The problem ▸
Please carry on the text about radioactive contamination at the Chemical Waste Management site from its last sentence, leaving the material after it untouched.

------ Source extract

The CCM property may be part of the “Rochester burial area,” where the University of Rochester had buried animal carcasses that had been used for testing the effects of radiation. Although the DOE is reported to have excavated the University of Rochester burial area in 1972 to a depth of 10 feet and to have removed 512 cubic yards of soil, drums, and debris from the site, the results from the Corps of Engineers testing would indicate that this area is far from decontaminated.

The Corps of Engineers report indicated that, in the testing, a total of eight samples contained measurable plutonium. Other radionuclides detected include strontium-90 and radium. These samples included an animal bone, laboratory debris, and subsurface soil samples. The plutonium and strontium contamination is assumed to be from the University of Rochester radiation experiments, while the radium would have come from the storage of uranium refining waste, known as K-65 residue. The findings by the Corps indicate that this waste is not a potential danger to the public because the surface soil “exhibited near background levels” and because the site is currently “inaccessible to the public.” On the other hand, excavation of the site, as Chemical Waste Management proposed, would bring to the surface contaminated subsurface soil. This would expose both workers and the public to soil contaminated with some of the most carcinogenic substances known to human.

The issue of contamination at the Chemical Waste Management property was brought up at a press conference, called by Residents for Responsible Government, on September 17, at a cemetery just a mile west of the hazardous landfill. On the same day, Chemical Waste Management hosted an open house for the local residents. Vince Agnello, president of Residents for Responsible Government, asked Gov. George Pataki for his intervention concerning Chemical Waste Management’s request to obtain an excavation permit to dig on the site, despite New York State Department of Health orders prohibiting digging on this radiologically contaminated site. Flanking Agnello at the press conference were local officials, union representative Roger Cook, and two state representatives, Senator George Maziarz and Francine DelMonte.

------------
------ Listed entries

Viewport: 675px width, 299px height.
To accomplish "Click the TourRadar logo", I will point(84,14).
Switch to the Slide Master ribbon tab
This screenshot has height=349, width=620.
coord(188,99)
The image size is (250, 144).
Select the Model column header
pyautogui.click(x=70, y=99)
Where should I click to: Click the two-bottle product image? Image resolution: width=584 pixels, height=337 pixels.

------------

Result for this exercise ▸
This fight pits some weighty state and federal agencies against each other. The opposing forces include the Department of Energy, the Environmental Protection Agency, and the New York State Department of Environmental Conservation against the Residents for Responsible Government, the Niagara County Legislature, and the New York State Department of Health. The disputed site is part of the original Lake Ontario Ordnance Works, which the federal government, during and after World War II, used to store “Manhattan Project” wastes. In 1972, the state department of health prohibited the release of this land into private hands for unrestricted use. Chemical Waste Management began operating this landfill site in 1988. The Department if Energy decommissioned the site and released it for unrestricted use.

A letter from the state department of health, dated August 19, stated, “Based on the documentation provided by Chemical Waste Management to date, as well as our review of available data, we are unable to substantiate the Department of Energy’s conclusion that the affected properties can be released for unrestricted use.” It further requests that, “since there is a potential for residual soil contamination and potential ground water contamination, the department of health must evaluate current site conditions before we can approve earth moving activities. Therefore (the department of health) requests that Chemical Waste Management submit a plan for monitoring ground water for radioactive contaminants for developed areas and a plan for air monitoring for currently active areas.”

Chemical Waste Management has agreed to submit soil and water samples for radiological testing to a lab in St. Louis, Mo. The EPA has refused to review the Department of Energy surveys of the site, and it has complimented the state’s department of environmental conservation for the fine job that it is doing in managing the site. The Niagara County legislature passed a resolution on September 7 requesting that a full State Environmental Quality Review Act (SEQRA) process, including public hearings, be used regarding the expansion of the Chemical Waste Management site.

Maziarz is planning to make personal contact with the governor to persuade him to intervene on behalf of the local residents. If this does not work, Agnello is prepared to start local petition drives and rallies to block the proposed Chemical Waste Management expansion. The U.S. Army Corps of Engineers’ published a report in June indicating that it found plutonium and other radioactive materials at the Chemical Waste Management property in the Lewiston-Porter section of Niagara County, despite Department of Energy assurances that the site was safe for unrestricted use as a landfill. The section of the CCM property that the radioactive materials had been found had been designated as “vicinity properties G.” The DOE had previously listed it as either uninvestigated or as incompletely investigated.